• Exercise brief: Images do not belong in the copy. Retype the entries exactly.

Data START

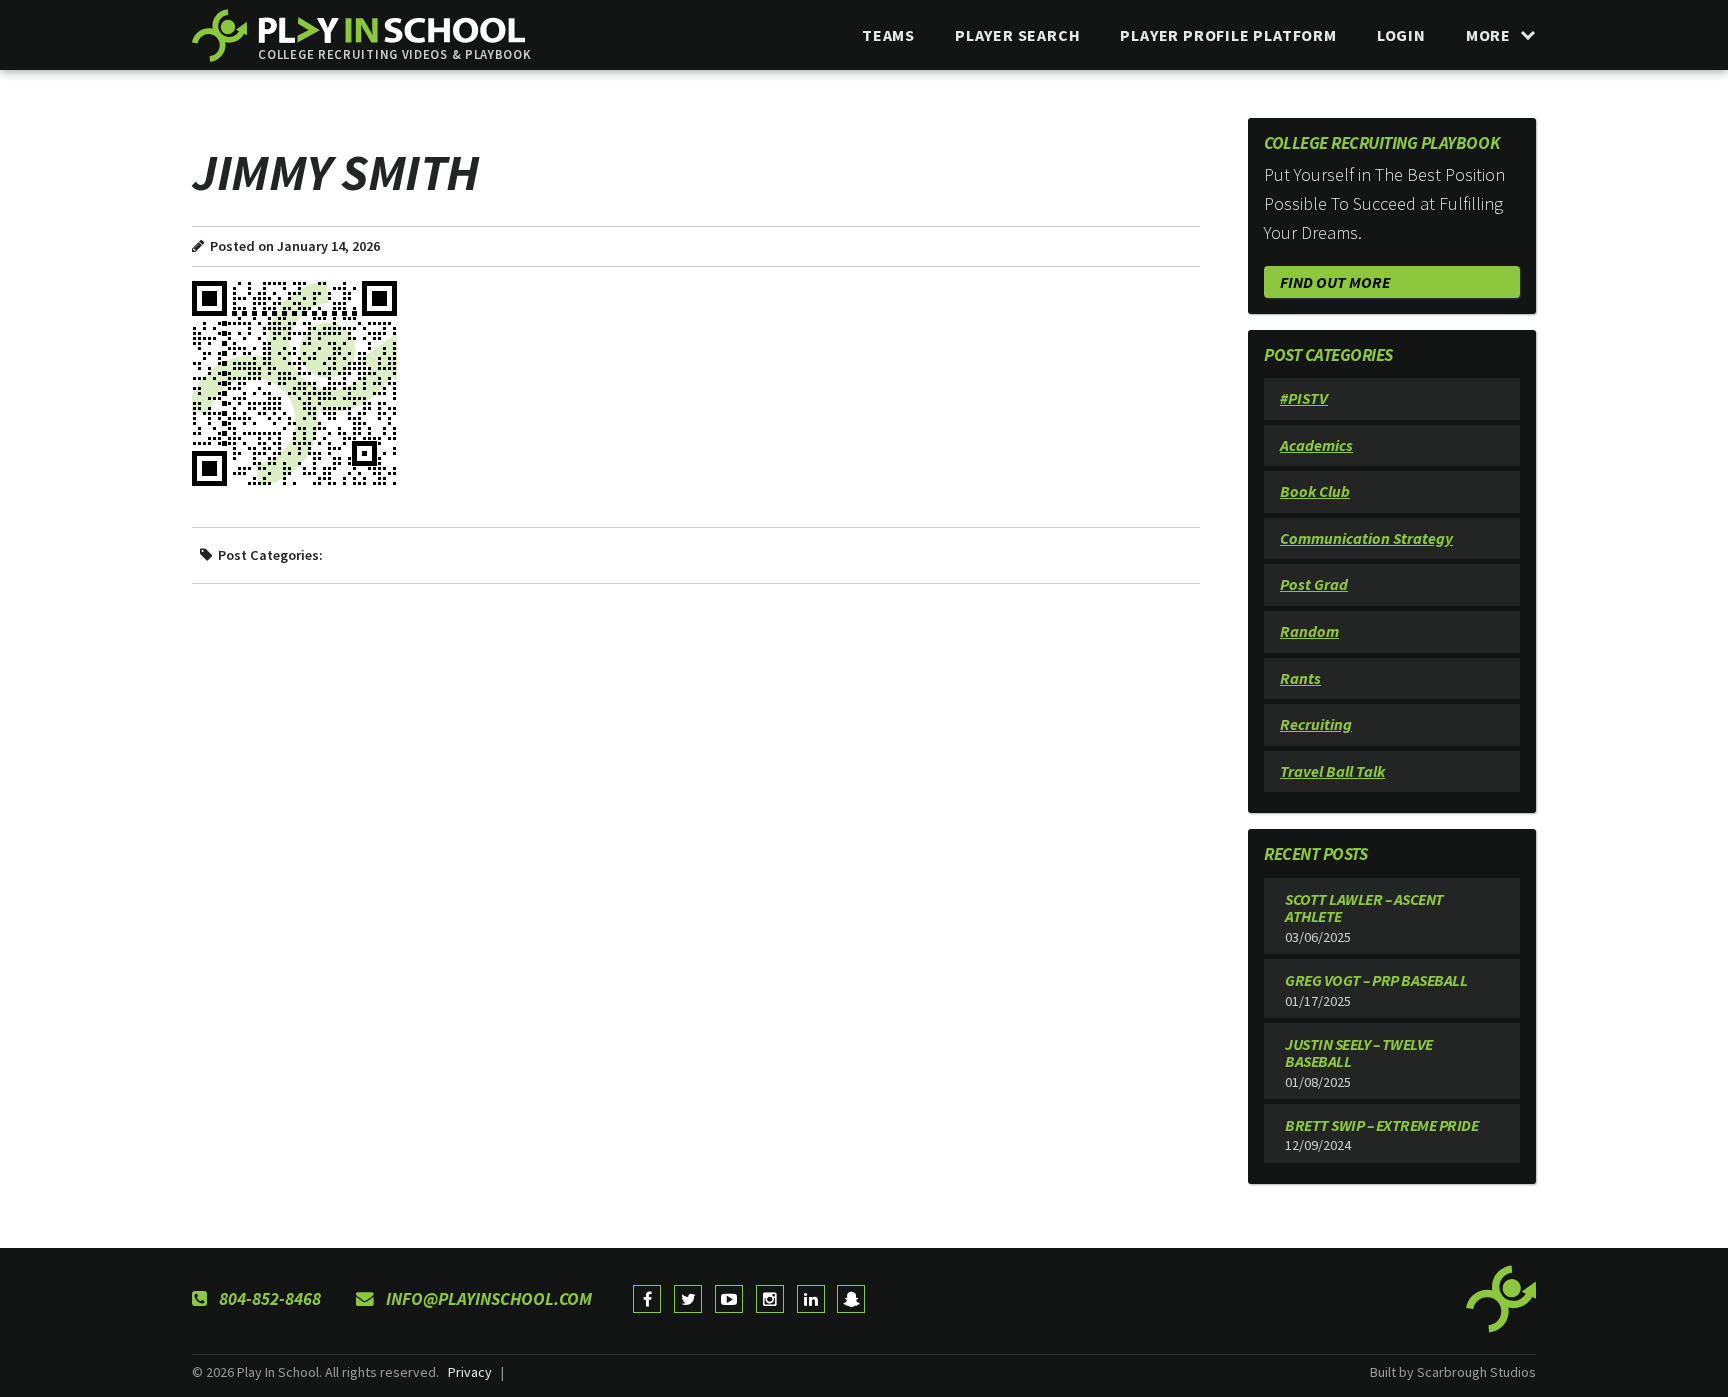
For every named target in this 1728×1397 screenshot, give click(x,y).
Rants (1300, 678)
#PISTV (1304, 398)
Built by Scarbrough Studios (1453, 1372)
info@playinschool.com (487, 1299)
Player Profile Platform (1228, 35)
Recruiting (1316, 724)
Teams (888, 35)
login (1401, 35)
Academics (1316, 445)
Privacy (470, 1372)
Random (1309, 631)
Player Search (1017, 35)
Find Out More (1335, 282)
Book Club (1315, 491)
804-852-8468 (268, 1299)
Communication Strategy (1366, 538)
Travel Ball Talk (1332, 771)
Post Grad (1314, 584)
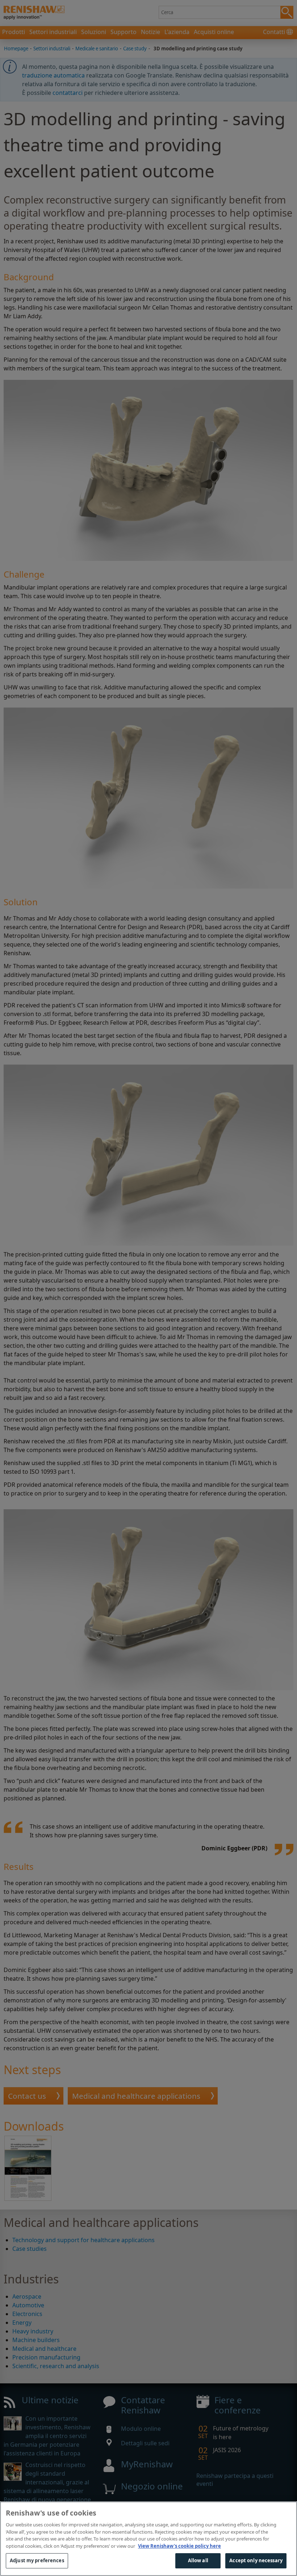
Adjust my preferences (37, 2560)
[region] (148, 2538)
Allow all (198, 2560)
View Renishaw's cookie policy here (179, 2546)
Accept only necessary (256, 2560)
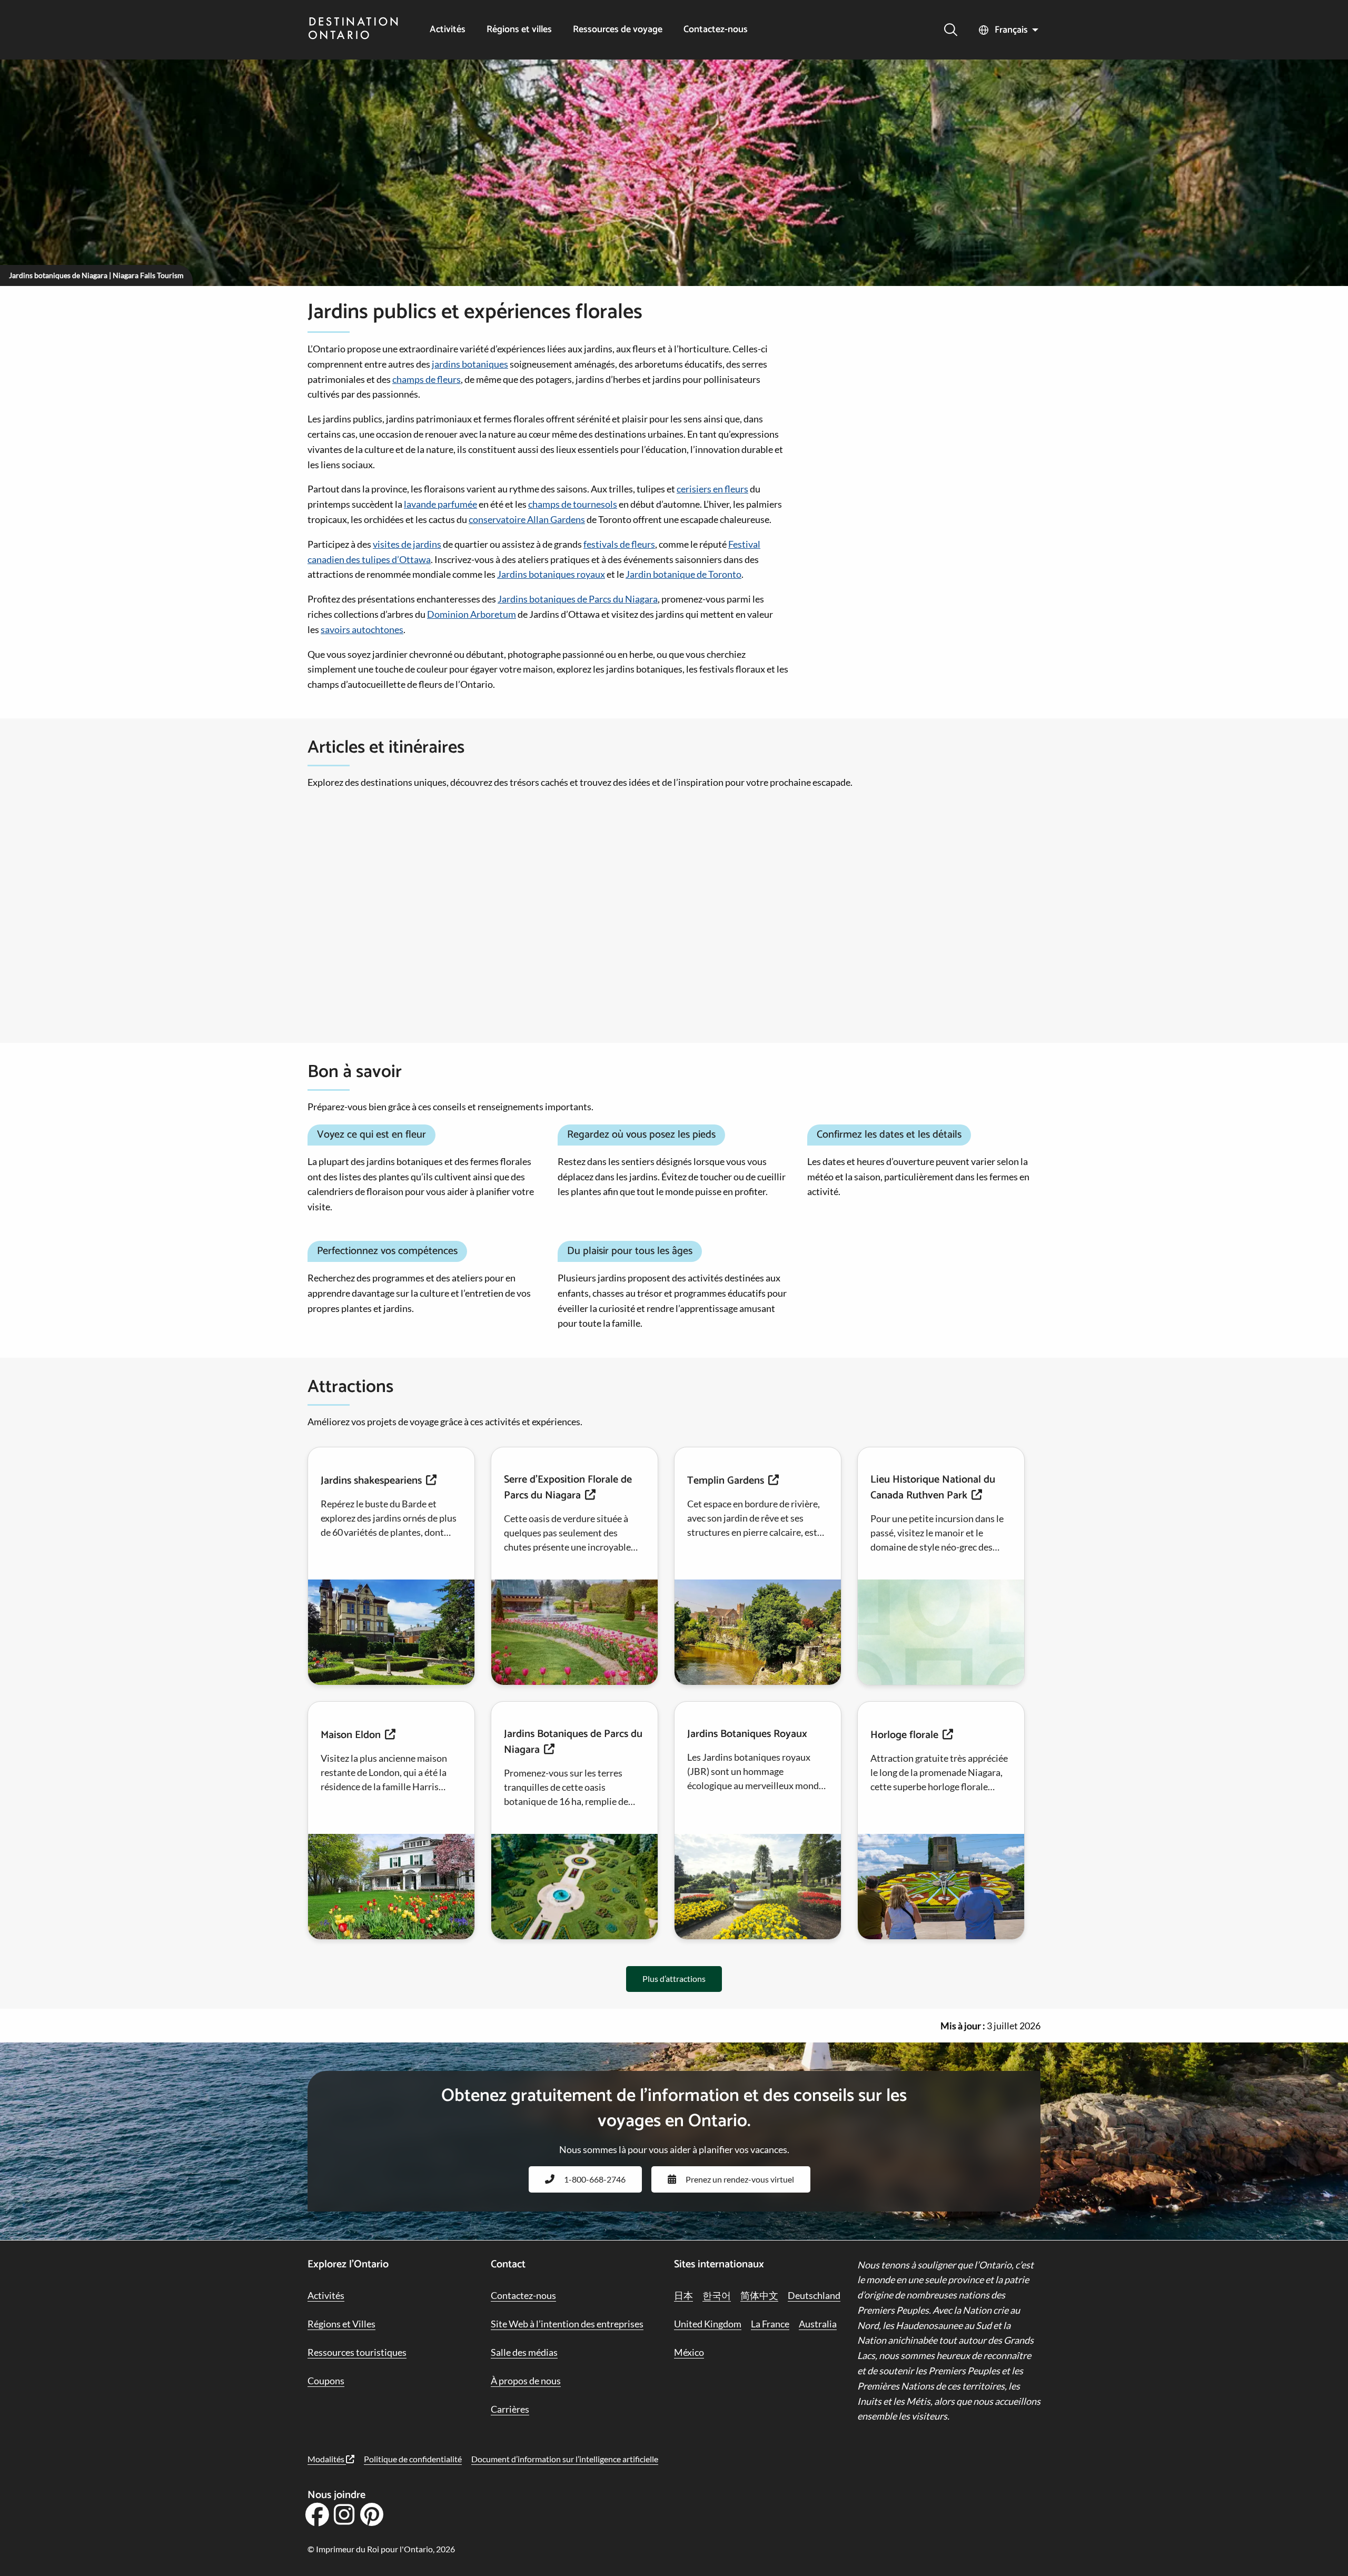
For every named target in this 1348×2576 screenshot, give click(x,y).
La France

Data END

• Task result:
For every named target in this 1728×1397 screenshot, give click(x,y).
Rants (1300, 678)
#PISTV (1304, 398)
Built by Scarbrough Studios (1453, 1372)
info@playinschool.com (487, 1299)
Player Profile Platform (1228, 35)
Recruiting (1316, 724)
Teams (888, 35)
login (1401, 35)
Academics (1316, 445)
Privacy (470, 1372)
Random (1309, 631)
Player Search (1017, 35)
Find Out More (1335, 282)
Book Club (1315, 491)
804-852-8468 (268, 1299)
Communication Strategy (1366, 538)
Travel Ball Talk (1332, 771)
Post Grad (1314, 584)
Adjust my preferences (37, 2560)
[region] (148, 2538)
Allow all (198, 2560)
View Renishaw's cookie policy here (179, 2546)
Accept only necessary (256, 2560)
For every named target in this 1348×2576 screenshot, give click(x,y).
La France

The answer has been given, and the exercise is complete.